La transgression est désormais la règle. L’hiver, on bosse. Les quelques jours de vacances sont utilisés pour dévaler des pistes de ski ou encore, pire, s’allonger dans des pays exotiques au soleil et au chaud alors que nos organismes sont en léthargie pour s’adapter à la nuit et au froid septentrionaux. Conséquence : ceux-ci sont en stress et déclenchent des maladies pour nous alerter sur l’incongruité de la situation qu’ils subissent.
Mais la pression sociale nous oblige à ne rien changer. Tout est fait pour travailler, s’agiter, consommer, voyager, s’éclater… alors que biologiquement nous dormons. Pour surmonter ce déterminisme naturel, nous absorbons des médicaments pour tenir le coup, éclairons et chauffons nos habitats. Or, tout ceci pollue. Cette hyper-activité hivernale n’est possible que par l’ultra-artificialisation de nos environnements. Nous sommes devenus « exotiques » sur notre sol. La conséquence en est des pollutions de tout genre. Aujourd’hui, la recherche-développement en « environnement » s’intéresse particulièrement aux micropolluants issus, entre autres, des tonnes de médicaments consommés, donc des molécules inconnues de la Nature rejetées avec nos selles et nos urines. Un cercle vicieux en est à l’origine. On travaille, on se fatigue (au mieux). On lutte contre cette fatigue, mais en travaillant plus pour avoir les moyens de la limiter : partir en vacances, par exemple ; voir le médecin ; absorber des pilules et potions. Tout ceci pollue. Cela oblige à travailler davantage pour réduire ces pollutions, et ainsi de suite.
Hormis l’inconfort, voire les pathologies, qu’une transgression des rythmes biologiques engendre, en quoi ceci est-il dangereux ? La réponse est que cela participe à l’augmentation des impacts environnementaux à l’origine des désordres écologiques que connaît l’écosphère depuis les années 1960. En effet, cette transgression n’est possible qu’au prix d’une artificialisation exacerbée. Or, plus celle-ci est élevée, plus les impacts environnementaux sont forts. La théorie écosystémique est inattaquable sur cette relation. Limiter cette artificialisation au niveau n’obérant pas l’avenir est donc impératif. Quel est ce niveau ? Là, écologues et économistes discutent. Il n’y a rien de certain, mais les travaux abondent pour proposer des perspectives.
Une certitude s’impose malgré ces incertitudes.
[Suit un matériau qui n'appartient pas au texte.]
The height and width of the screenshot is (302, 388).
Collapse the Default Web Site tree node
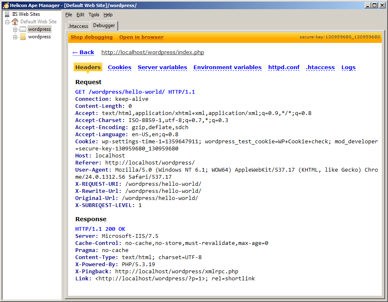pyautogui.click(x=7, y=22)
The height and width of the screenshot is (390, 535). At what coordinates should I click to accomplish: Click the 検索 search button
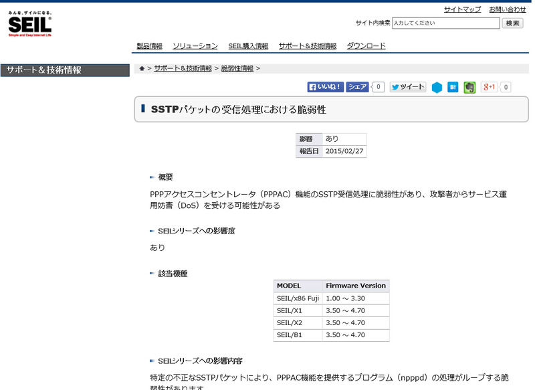tap(513, 23)
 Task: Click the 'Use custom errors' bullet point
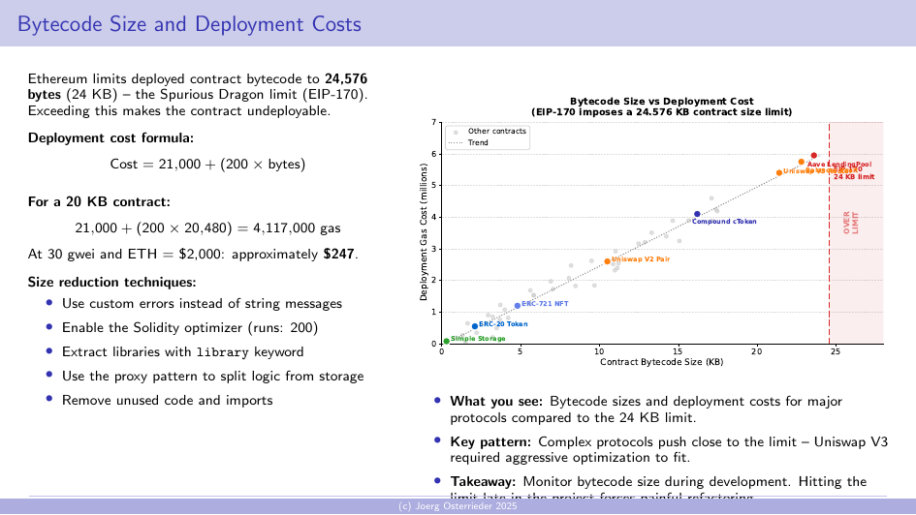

Nous vivons des mutations aujourd’hui qui s’inscrivent sur des temps longs. Il ne s’agit plus de faire de la politique politicienne, ni de l’économie politique, ni même encore de la métapolitique. Le temps est venu de l’éco-politique, c’est-à-dire envisager tous les moyens de gérer demain l’écosphère selon des modèles politiques en rupture avec ceux dominant aujourd’hui. Déjà une opposition franche oppose les bioconservateurs aux transhumanistes dans la sphère biomédicale. D’autres antagonismes animent nos contemporains. Tous participent à la mutation de nos sociétés modernes en sociétés post-modernes.
Nous tenterons d’exposer dans de prochaines contributions les caractéristiques de cette mutation et de proposer des outils pour les penser et les réaliser. Une des voies serait de recoupler nos pratiques sociales avec les déterminants naturels : vivre sur le territoire de nos aïeux, dormir la nuit, ralentir le rythme l’hiver, travailler l’été, cesser de parcourir le monde pour sourire devant tel ou tel monument, etc. En bref, renouer avec des pratiques d’un temps que les moins de quarante ans ne peuvent pas connaître. Cela serait déjà un pas important.